The story about Corn Woman involves an evil Ck'o'yo magician. The moral of this story is that if the Corn Altar is neglected and offerings are not given, the life processes supporting the people will not function. This story brings us to the last deity—Sun Father. He is a creative force unleashed by Thought-Woman to interact with Corn Woman. He represents masculine powers and light, and it is his job to awaken the rain clouds. The offering to Sun Father is corn meal—a product of Corn Woman. Tayo's link with the Sun Father occurs when Old Ku'oosh brings him blue cornmeal. Auntie feeds him, and he is able to keep it in his stomach. Tayo's ceremony mimics the story of the Sun Father.

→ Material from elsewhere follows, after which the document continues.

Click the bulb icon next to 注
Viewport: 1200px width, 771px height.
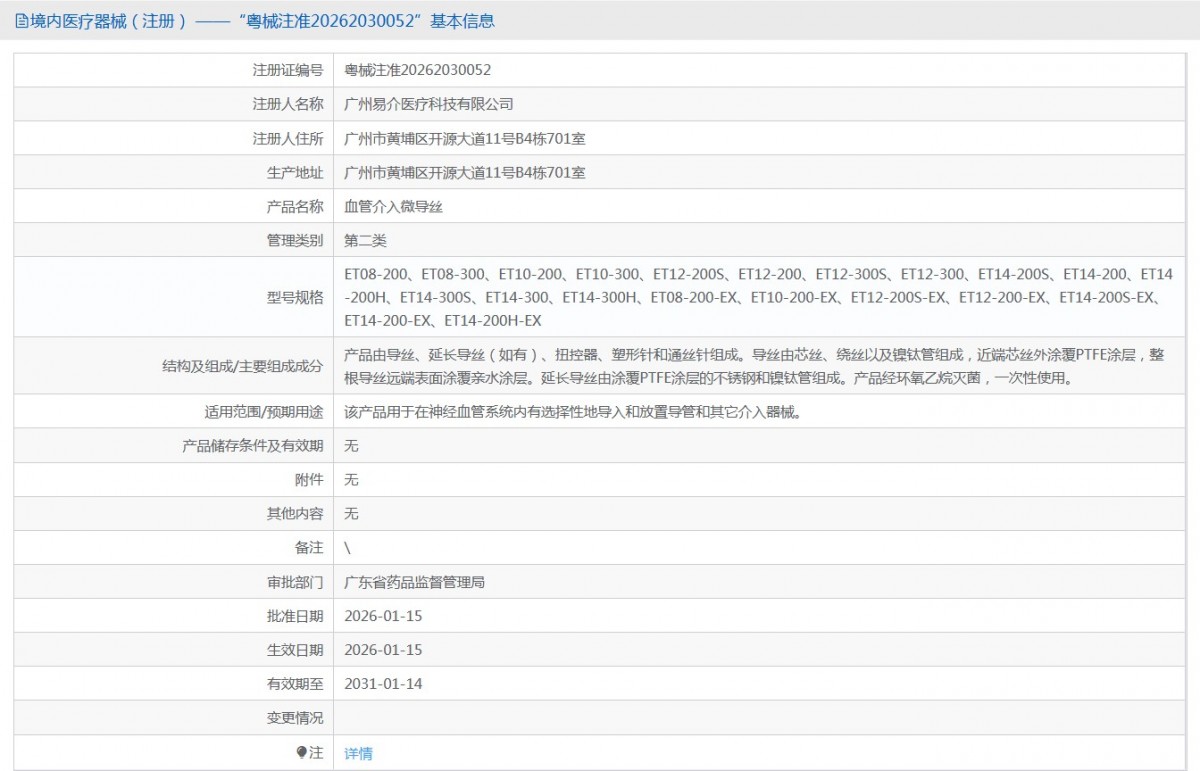tap(302, 753)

One of the most divisive questions facing Native Americans today is: Who is Native American? This question might seem odd, but because there is so much at stake—Native American Tribes are explicitly mentioned in the U.S. Constitution as sovereign nations, and Congress must negotiate treaties with them as they do with any sovereign nation—the U.S. government has kept the question confused. By recognizing only those persons with a certain quantum of a specific Nation's blood as tribal members, the government made the notion of ancestry a significant issue in the Native American community. In the late 1960s, ancestry almost replaced the notion of race as the determining factor for census purposes. This would have greatly diminished the racial wrangling that has perplexed America. Doing so would also have allowed Native Americans to realize they were some thirty million strong—an incredible electoral force. Be that as it may, because blood quantum notions are so strict, the U.S. government counts very few Native Americans. For example, a person who is one-quarter Irish, one-quarter Mohawk, one-quarter Ibo, and one-quarter Lakota—but raised as fully Pueblo—is not classified as Native American. Furthermore, the U.S. government has only recently recognized some tribes. For example, though Tucson was built around the Yaqui village of Pasqua, it was only in 1973 that Congress recognized the Yaqui as Native Americans.

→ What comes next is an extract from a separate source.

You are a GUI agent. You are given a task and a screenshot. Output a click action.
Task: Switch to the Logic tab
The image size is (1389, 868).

This tension is everywhere in the novel. Tayo is a half-breed (his biological father was white) who was given up by his mother and raised by his Auntie. Emo constantly reminds him of this because Emo wanted to be white (so did Tayo's cousin Rocky). But Tayo reminds him of the truth, "Don't lie. You knew right away. The war was over, the uniform was gone. All of a sudden that man at the store waits on you last, makes you wait until all the white people bought what they wanted." Even though Tayo is a Native American despite what the government might say, he is filled with self-hatred. This is the result of the boarding schools that taught them that Native Americans were savage people: "They never thought to blame white people for any of it; they wanted white people for their friends. They never saw that it was the white people who gave them that feeling and it was white people who took it away again when the war was over."

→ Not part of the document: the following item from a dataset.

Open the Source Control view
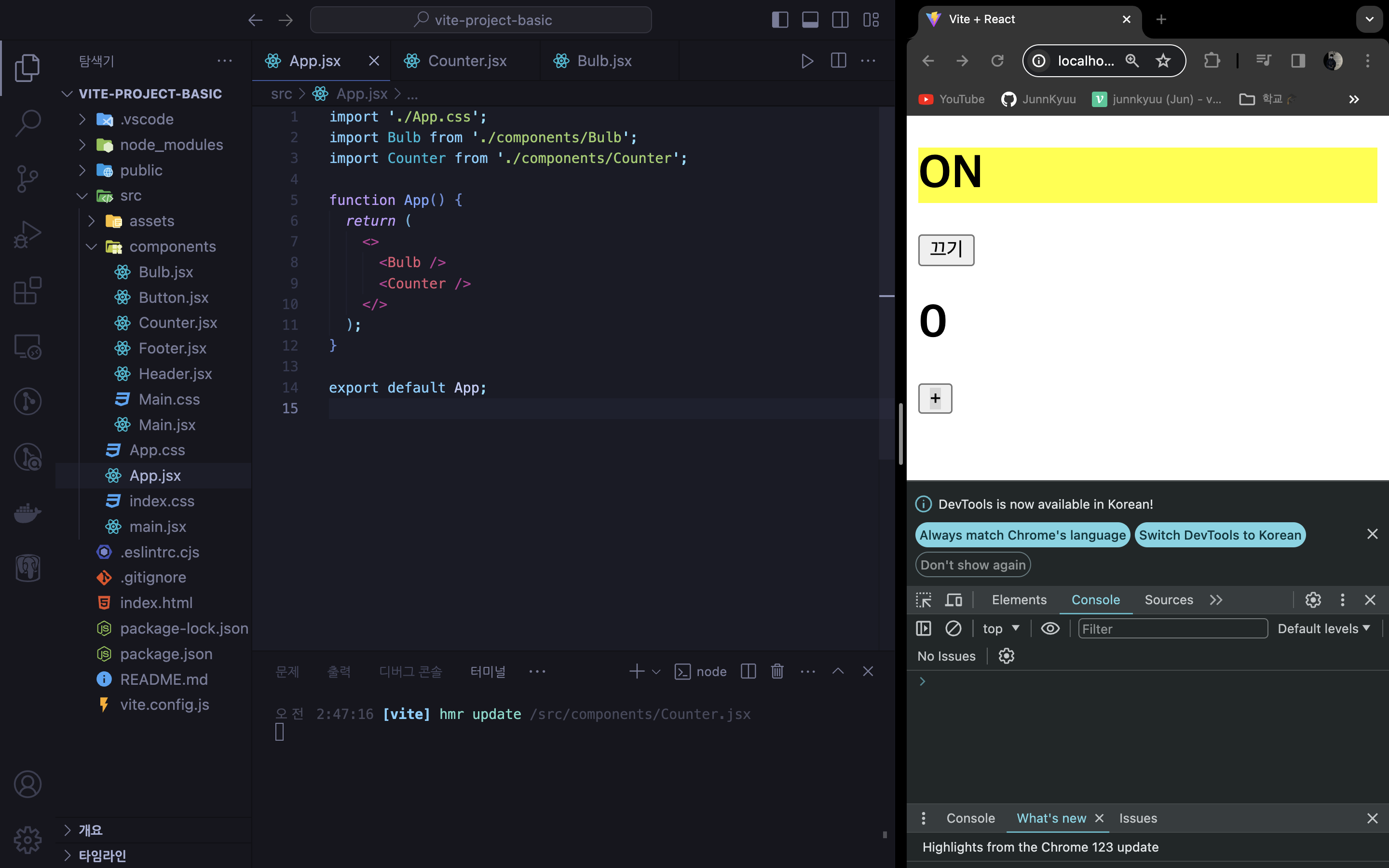pyautogui.click(x=27, y=178)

Night Swan adds to this complexity when she tells Tayo that mixed breeds are scapegoats. She believes that people always blame the ones who look different: "That way they don't have to think about what has happened inside themselves." Emo and Auntie's dislike of miscegenation runs counter to the custom of the Pueblo, who judge by actions not appearance. As the end of the novel suggests, the people's survival depends on these mixed breeds like Tayo and Betonie who are able, by force of circumstance, to blend the old and new to tell a more relevant story.